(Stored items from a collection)
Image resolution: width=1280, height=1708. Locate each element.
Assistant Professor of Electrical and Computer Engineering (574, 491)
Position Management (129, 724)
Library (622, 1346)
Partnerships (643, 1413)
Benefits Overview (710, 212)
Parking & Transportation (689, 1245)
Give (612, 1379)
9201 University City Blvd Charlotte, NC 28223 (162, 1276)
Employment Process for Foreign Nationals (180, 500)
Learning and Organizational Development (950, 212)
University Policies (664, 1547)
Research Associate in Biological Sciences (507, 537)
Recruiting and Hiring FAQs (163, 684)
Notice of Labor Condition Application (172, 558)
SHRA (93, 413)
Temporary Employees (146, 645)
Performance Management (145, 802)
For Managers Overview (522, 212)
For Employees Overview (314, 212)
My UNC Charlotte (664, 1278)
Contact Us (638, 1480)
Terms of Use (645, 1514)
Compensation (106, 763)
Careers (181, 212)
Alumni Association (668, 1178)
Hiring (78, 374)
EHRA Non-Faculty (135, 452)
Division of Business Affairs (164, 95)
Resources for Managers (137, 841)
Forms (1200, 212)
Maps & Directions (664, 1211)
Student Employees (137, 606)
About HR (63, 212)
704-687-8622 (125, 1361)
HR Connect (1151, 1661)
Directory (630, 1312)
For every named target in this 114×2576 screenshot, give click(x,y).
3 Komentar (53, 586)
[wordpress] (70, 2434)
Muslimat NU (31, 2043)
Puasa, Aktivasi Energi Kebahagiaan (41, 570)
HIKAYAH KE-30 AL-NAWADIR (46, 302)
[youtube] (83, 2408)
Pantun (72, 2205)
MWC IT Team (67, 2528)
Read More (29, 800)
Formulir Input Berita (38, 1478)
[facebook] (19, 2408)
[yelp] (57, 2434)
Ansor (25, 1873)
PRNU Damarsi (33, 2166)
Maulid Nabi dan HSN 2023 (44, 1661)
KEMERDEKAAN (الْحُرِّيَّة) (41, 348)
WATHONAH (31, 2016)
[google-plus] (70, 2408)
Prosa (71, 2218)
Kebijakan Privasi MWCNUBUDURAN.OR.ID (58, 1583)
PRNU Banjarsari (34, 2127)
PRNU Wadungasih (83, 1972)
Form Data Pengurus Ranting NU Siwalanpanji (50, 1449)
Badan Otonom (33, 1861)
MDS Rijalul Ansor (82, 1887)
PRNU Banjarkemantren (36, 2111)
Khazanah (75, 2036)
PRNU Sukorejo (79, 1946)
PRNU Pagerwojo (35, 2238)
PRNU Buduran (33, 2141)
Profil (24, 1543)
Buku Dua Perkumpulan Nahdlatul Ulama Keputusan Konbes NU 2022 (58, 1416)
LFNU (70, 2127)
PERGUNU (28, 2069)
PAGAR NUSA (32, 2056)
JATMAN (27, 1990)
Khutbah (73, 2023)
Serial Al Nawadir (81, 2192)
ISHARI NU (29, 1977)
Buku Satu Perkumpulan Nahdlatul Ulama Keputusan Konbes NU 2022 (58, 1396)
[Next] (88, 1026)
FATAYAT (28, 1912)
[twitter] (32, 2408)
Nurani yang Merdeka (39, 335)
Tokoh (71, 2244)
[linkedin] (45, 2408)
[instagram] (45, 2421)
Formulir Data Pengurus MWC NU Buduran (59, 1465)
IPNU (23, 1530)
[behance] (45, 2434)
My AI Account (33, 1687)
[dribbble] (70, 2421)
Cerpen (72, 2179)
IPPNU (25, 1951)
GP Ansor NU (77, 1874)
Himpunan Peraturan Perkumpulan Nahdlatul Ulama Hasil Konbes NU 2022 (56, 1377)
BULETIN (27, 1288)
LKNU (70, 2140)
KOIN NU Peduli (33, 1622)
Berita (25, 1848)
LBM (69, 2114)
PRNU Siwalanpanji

* [WHAT YOU NEED TO DO]: Which lines above include the word "Data"? Show each one.

* [RESULT OF THIS EXERCISE]:
Form Data Pengurus Ranting NU Siwalanpanji (50, 1449)
Formulir Data Pengurus MWC NU Buduran (59, 1465)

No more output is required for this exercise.